E di questi giorni la notizia dell’avvenuto accordo tra CSM-CNF e FNOPI, stilato a seguito dell’operatività della legge 8 marzo 2017 n. 24 c.d. legge Gelli-Bianco che all’art. 15 (“Nomina dei consulenti tecnici d’ufficio e dei periti nei giudizi di responsabilità sanitaria”) prevede appunto che nei procedimenti civili e nei procedimenti penali  aventi ad oggetto la responsabilità sanitaria, l’autorità giudiziaria affida l’espletamento della consulenza tecnica e della perizia a un medico specializzato in medicina legale e a uno o più specialisti nella disciplina che abbiano  specifica pratica conoscenza di  quanto oggetto del procedimento, avendo cura che i soggetti da nominare, scelti tra gli iscritti negli albi di cui ai commi 2 e 3, non siano in posizione di conflitto di interessi nello specifico procedimento o in altri connessi e che i consulenti tecnici  d’ufficio da  nominare nell’ambito del procedimento di cui all’articolo 8, comma 1, siano in possesso  di adeguate e comprovate competenze nell’ambito della conciliazione acquisite anche mediante specifici percorsi formativi.

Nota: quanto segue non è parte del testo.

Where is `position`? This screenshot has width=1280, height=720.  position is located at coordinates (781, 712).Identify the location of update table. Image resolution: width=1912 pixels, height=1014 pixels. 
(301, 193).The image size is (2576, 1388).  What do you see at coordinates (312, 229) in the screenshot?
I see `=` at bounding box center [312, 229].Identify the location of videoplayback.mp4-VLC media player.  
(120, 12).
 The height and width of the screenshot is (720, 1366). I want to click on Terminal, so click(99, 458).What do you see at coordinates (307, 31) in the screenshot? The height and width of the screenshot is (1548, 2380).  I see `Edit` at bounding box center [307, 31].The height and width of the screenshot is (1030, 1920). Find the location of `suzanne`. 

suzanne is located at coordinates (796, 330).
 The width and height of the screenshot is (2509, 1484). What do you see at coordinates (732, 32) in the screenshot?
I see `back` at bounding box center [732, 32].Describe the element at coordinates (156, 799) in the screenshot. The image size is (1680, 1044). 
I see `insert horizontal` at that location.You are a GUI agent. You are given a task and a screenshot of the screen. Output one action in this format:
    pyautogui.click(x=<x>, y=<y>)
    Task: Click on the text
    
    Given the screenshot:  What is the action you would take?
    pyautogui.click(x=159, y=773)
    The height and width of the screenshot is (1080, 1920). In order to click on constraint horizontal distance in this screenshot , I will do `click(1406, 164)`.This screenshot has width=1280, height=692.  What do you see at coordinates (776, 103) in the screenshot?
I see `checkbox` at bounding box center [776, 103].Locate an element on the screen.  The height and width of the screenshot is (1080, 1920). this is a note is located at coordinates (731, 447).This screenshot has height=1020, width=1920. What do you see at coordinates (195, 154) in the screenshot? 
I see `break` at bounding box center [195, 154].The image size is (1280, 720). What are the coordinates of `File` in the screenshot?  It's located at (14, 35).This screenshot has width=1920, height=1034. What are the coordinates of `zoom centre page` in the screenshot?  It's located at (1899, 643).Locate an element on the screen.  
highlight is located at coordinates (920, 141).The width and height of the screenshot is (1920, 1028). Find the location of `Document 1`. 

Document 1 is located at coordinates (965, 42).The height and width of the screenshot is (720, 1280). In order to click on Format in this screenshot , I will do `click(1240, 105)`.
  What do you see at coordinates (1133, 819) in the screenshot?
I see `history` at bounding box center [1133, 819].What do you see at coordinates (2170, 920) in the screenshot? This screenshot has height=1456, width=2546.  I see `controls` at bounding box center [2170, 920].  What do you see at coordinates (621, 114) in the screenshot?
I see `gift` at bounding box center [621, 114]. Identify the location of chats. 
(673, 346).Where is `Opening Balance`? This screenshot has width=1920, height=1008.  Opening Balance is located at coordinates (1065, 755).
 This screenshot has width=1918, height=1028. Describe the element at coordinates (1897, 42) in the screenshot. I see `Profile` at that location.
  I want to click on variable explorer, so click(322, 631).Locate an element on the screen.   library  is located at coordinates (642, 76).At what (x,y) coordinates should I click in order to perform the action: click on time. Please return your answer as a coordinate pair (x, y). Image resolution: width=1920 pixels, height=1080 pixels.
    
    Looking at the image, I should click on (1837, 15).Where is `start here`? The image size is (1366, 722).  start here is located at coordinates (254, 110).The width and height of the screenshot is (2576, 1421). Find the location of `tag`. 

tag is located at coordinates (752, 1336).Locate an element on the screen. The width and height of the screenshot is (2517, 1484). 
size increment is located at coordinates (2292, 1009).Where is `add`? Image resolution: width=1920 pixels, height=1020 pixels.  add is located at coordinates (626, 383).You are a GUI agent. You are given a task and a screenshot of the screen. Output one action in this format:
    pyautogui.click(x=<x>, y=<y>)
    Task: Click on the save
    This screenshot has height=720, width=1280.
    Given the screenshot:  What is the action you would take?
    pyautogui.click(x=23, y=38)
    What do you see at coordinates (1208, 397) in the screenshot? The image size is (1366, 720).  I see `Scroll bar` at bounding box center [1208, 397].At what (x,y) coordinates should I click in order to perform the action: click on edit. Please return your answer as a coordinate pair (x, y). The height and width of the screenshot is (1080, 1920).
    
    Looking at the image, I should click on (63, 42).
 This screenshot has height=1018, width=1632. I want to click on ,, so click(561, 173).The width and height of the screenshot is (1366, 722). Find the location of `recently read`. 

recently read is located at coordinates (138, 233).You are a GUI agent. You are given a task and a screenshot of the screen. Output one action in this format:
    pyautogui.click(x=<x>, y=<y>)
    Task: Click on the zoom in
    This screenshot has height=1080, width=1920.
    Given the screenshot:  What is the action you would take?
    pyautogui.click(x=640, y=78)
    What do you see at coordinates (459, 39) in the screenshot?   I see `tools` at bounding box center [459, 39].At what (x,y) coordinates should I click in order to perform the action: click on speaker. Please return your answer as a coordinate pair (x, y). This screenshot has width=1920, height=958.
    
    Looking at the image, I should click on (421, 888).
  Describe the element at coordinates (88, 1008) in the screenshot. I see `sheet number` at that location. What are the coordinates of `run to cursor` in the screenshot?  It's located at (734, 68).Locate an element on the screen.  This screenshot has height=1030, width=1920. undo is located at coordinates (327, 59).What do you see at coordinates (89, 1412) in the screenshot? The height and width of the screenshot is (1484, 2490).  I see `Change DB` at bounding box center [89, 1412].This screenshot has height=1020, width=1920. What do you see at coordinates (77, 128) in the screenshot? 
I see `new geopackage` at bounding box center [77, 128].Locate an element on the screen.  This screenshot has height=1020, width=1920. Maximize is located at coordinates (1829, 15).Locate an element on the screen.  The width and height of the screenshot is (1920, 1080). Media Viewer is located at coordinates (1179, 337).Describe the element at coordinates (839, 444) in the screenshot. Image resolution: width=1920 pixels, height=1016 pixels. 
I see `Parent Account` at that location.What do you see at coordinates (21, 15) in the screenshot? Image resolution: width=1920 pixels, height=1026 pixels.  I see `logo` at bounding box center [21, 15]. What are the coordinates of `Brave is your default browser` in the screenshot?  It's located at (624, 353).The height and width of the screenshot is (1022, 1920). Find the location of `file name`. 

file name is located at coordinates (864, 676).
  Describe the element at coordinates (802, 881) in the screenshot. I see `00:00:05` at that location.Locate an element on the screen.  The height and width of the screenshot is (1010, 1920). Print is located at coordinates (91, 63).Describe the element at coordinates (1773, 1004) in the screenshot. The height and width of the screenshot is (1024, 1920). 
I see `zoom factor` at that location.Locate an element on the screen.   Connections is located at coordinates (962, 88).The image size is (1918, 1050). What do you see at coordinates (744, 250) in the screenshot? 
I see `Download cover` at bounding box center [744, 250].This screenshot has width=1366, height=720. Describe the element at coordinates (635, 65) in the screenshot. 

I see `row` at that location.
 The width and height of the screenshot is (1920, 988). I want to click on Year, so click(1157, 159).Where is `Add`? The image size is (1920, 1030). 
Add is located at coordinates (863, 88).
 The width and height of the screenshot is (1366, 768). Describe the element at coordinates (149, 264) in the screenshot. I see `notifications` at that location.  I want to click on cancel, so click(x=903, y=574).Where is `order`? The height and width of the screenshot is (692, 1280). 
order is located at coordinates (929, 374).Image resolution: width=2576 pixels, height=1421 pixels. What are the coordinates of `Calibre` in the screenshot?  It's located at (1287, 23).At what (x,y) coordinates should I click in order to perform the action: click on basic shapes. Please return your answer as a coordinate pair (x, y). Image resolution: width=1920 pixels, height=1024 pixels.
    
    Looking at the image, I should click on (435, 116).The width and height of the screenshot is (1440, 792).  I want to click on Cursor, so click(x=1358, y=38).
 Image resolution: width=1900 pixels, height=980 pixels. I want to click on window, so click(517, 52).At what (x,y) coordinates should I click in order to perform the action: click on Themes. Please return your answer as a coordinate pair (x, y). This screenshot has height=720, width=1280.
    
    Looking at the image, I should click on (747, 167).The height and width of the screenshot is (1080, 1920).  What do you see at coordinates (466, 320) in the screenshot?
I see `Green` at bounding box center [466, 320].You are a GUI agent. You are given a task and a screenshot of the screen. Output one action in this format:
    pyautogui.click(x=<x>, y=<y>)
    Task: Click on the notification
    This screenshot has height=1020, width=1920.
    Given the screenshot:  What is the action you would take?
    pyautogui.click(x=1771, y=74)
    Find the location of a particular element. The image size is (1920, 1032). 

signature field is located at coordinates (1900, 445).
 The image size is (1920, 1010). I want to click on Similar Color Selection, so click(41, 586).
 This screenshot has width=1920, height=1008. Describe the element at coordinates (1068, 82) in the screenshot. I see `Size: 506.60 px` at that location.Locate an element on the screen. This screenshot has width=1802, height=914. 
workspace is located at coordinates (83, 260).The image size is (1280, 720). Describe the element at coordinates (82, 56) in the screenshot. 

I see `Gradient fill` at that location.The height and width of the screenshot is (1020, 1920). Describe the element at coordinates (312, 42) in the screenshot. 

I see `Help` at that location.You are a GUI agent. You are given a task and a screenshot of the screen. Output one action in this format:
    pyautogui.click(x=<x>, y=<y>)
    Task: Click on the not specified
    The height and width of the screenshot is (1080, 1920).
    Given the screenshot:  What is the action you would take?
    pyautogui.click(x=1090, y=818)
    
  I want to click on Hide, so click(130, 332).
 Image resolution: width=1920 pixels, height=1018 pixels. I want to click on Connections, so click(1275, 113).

La finalità dell’accordo stilato dalla FNOPI, come il precedente stilato con la FNOMCeO, era quello di far rispettare la novella normativa, oltre che un’idonea attribuzione degli incarichi peritali evitando così le illegittime situazioni nelle quali erano sempre gli stessi soggetti ad essere individuati e successivamente nominati come periti o consulenti, nonché, a definire finalmente dei criteri di tenuta dell’albo dei periti e CTU che fossero espressione condivisa non solo delle istituzioni giudiziarie ma anche di quelle professioni che avrebbero poi in seguito dovuto esprimersi con le relative attività peritali.

Si è deciso quindi di comune accordo tra le istituzioni giudiziarie e le istituzioni mediche ed infermieristiche, di elaborare un protocollo d’intesa che garantisse una revisione sistematica degli albi tenuti presso i tribunali Italiani, in base a criteri standard ed omogenei, garantendo al contempo una distribuzione più equa degli incarichi ed una certificazione delle competenze dei professionisti ivi iscritti.

Ora senza voler entrare nel merito della scelta fatta dalla presidente FNOPI, la dott.ssa Barbara Mangiacavalli, di avvalersi solo ed esclusivamente di pochi fortunati escludendo di fatto i rappresentanti delle associazioni maggiormente rappresentative a livello infermieristico-legale come l’AADI e l’APSILEF,  avrà avuto le sue ragioni, quello che però è doveroso denunciare è che, probabilmente, chi ha stilato il protocollo unitamente alla summenzionata Presidente pensando di compiere una rivoluzione copernicana, in realtà, ha creato un precedente ed un vulnus che non ha eguali se si confrontano tutti gli altri protocolli sia medici che di altre professioni sanitarie.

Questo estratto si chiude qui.